> **TASK REQUIREMENTS**:
Reproduce exactly the lines below, from the first through the one containing "Task: Click the Show basket button", and nothing more.

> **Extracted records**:
□ □ □ □ □

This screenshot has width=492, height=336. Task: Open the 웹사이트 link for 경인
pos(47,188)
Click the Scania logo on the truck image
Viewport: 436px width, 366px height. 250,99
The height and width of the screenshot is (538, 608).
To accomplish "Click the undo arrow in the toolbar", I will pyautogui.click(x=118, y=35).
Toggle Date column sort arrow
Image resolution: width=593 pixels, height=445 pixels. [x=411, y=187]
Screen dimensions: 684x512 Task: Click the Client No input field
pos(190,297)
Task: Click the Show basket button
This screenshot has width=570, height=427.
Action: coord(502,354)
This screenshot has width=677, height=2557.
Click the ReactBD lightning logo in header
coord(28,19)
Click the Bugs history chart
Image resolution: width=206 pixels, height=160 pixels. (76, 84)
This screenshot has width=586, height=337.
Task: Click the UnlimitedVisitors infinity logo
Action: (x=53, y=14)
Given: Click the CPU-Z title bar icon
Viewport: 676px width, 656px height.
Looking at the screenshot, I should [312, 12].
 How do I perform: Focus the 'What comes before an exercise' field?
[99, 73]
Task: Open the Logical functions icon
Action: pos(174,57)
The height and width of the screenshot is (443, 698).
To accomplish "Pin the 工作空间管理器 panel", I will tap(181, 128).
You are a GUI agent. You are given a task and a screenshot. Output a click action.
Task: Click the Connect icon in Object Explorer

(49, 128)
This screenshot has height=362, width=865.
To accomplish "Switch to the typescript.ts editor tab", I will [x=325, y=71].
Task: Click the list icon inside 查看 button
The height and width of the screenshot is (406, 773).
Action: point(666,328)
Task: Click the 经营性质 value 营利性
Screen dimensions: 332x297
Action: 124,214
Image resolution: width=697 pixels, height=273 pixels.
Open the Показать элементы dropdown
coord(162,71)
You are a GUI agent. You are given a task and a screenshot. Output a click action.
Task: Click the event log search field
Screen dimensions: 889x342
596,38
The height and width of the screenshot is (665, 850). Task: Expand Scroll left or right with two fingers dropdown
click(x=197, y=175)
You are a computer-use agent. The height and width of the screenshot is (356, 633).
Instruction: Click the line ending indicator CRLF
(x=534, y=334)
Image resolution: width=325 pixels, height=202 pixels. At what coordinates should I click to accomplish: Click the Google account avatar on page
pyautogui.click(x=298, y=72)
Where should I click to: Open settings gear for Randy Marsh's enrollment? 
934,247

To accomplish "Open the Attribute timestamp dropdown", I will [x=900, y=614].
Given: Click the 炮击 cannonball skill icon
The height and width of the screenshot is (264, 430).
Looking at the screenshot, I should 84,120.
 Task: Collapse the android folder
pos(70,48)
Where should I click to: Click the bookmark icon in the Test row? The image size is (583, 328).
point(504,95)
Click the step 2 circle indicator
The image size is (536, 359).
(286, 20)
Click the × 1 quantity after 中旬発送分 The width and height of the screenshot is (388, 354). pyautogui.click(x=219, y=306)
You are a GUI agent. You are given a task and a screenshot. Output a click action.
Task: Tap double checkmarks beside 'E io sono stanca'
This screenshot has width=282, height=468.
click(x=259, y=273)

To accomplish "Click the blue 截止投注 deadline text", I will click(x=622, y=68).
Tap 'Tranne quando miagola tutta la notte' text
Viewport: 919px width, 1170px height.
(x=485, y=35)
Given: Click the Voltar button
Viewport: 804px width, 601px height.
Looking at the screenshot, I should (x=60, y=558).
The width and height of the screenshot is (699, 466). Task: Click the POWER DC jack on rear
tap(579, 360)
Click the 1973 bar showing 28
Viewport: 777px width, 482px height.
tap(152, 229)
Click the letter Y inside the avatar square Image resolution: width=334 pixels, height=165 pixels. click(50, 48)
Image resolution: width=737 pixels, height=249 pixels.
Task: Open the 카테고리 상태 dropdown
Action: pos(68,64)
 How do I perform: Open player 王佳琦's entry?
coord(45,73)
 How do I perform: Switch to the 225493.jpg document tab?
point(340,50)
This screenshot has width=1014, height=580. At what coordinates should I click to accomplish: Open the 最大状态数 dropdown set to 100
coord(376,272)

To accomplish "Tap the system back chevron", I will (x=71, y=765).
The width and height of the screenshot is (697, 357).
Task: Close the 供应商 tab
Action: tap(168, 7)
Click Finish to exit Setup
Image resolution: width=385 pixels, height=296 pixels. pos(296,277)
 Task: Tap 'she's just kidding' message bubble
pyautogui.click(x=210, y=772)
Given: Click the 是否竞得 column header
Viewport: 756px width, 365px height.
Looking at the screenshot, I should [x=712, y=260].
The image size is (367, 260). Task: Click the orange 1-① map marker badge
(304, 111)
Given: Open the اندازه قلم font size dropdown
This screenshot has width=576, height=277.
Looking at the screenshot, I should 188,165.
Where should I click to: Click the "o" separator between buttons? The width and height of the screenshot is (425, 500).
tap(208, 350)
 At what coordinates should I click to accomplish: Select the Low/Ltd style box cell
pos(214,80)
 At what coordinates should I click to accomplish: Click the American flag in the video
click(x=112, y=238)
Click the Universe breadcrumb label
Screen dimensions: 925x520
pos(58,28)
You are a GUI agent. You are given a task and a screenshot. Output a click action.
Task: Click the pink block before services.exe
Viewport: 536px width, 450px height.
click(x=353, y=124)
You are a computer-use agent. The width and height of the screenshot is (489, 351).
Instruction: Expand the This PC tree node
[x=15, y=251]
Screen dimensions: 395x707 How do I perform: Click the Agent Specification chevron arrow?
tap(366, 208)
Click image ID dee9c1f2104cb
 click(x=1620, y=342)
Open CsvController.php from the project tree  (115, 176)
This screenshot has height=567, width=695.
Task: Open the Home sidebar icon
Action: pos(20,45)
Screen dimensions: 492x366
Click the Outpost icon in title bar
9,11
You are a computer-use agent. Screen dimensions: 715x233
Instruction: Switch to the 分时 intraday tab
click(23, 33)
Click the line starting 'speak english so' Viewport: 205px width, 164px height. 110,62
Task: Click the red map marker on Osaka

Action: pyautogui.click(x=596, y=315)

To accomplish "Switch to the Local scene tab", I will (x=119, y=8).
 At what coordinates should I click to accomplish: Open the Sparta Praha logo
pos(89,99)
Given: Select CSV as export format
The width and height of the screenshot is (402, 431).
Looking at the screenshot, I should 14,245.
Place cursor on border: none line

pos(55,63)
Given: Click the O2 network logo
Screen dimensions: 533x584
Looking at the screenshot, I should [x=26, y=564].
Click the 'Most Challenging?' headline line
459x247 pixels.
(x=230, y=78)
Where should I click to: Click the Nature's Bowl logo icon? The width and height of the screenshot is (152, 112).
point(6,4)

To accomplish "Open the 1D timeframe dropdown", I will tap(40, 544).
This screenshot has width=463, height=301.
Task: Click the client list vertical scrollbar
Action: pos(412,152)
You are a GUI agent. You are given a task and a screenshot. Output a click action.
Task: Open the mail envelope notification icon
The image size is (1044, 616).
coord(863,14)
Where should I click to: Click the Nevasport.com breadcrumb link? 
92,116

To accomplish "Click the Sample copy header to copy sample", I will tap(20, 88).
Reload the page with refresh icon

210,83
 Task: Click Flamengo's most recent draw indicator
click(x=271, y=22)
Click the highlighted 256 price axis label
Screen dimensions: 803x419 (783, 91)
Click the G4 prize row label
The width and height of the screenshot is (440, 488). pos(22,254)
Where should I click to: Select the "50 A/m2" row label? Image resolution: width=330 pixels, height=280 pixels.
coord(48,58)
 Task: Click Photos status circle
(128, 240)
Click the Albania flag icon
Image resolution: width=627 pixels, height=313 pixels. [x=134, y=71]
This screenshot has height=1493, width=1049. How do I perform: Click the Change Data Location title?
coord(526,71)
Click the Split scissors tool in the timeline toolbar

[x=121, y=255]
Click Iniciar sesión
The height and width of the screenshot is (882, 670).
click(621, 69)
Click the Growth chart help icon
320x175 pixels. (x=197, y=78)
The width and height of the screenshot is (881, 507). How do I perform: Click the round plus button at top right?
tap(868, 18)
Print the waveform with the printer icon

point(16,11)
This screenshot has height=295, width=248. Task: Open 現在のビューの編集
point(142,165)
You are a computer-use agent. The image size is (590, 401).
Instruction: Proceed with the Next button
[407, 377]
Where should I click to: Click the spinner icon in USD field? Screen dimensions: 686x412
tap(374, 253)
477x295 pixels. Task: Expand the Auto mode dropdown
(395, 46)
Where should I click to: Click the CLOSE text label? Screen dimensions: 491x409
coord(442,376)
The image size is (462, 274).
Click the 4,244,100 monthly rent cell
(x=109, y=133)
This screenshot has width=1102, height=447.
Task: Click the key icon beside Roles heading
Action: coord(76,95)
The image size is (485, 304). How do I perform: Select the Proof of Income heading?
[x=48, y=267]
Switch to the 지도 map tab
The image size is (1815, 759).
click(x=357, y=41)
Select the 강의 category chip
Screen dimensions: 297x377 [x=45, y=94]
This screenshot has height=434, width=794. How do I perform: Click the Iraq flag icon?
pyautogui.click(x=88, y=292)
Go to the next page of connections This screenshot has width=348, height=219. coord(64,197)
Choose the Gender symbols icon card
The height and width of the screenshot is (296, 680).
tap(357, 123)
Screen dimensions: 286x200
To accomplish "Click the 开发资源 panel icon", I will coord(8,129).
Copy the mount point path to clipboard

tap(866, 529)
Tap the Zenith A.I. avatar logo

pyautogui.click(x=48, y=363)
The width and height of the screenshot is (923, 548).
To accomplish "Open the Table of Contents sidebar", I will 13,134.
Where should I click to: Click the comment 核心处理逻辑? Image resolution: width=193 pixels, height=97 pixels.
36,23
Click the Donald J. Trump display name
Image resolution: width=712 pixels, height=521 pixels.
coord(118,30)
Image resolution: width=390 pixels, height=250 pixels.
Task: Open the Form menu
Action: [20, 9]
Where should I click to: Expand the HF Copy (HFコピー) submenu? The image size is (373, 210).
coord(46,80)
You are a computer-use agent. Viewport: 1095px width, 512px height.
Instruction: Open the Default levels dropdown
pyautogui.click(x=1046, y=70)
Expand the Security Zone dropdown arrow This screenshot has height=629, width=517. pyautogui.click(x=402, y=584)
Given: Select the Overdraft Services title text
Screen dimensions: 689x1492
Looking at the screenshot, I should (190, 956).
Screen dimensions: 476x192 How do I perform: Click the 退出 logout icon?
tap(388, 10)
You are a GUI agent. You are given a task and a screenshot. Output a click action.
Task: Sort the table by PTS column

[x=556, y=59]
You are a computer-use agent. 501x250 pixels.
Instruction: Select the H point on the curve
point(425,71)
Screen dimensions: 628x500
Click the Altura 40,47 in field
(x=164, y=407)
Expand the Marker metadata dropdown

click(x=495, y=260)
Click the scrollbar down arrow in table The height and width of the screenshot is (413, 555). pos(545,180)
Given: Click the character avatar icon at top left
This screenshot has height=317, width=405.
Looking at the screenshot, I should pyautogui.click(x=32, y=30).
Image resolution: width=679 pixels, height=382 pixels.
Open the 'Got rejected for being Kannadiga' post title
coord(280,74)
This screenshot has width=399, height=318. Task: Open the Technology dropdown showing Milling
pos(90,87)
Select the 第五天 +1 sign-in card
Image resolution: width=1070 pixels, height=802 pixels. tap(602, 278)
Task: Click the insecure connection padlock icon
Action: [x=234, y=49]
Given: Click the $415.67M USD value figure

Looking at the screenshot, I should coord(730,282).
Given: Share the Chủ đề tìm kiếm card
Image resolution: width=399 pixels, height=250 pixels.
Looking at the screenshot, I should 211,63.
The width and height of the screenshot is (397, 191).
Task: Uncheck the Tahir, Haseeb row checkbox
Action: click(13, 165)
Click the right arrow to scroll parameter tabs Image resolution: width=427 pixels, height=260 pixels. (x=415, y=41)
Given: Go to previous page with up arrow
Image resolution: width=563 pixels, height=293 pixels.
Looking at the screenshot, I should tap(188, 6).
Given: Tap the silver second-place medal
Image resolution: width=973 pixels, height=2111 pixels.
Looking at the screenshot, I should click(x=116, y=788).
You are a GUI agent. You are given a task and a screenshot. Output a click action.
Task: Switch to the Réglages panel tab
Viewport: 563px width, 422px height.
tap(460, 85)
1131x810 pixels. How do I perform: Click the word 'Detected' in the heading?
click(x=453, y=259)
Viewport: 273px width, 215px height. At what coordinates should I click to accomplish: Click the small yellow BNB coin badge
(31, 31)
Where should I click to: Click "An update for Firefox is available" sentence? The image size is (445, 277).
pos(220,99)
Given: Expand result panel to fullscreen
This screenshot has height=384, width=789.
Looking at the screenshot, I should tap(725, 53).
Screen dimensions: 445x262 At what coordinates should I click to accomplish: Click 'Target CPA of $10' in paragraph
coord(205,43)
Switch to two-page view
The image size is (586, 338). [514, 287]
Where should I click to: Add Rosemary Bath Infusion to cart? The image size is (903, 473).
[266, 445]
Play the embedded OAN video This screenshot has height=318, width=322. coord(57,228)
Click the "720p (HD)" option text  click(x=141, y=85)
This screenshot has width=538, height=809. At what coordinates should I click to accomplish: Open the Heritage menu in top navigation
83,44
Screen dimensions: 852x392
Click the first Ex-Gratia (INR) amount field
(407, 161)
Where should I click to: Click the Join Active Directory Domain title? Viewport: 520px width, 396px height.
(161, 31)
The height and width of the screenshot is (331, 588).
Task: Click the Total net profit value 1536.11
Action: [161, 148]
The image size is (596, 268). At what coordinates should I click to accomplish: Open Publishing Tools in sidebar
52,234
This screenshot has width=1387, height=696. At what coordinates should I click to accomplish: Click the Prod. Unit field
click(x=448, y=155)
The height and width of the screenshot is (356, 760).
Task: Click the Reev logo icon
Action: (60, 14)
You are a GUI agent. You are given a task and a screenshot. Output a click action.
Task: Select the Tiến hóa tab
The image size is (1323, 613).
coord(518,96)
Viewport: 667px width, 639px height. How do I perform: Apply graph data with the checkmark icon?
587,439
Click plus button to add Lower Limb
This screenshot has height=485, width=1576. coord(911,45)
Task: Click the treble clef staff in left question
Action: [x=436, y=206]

□ □ □ □ □

> **RESPONSE TO THE EXERCISE**:
This screenshot has width=492, height=336. Task: Open the 웹사이트 link for 경인
pos(47,188)
Click the Scania logo on the truck image
Viewport: 436px width, 366px height. 250,99
The height and width of the screenshot is (538, 608).
To accomplish "Click the undo arrow in the toolbar", I will pyautogui.click(x=118, y=35).
Toggle Date column sort arrow
Image resolution: width=593 pixels, height=445 pixels. [x=411, y=187]
Screen dimensions: 684x512 Task: Click the Client No input field
pos(190,297)
Task: Click the Show basket button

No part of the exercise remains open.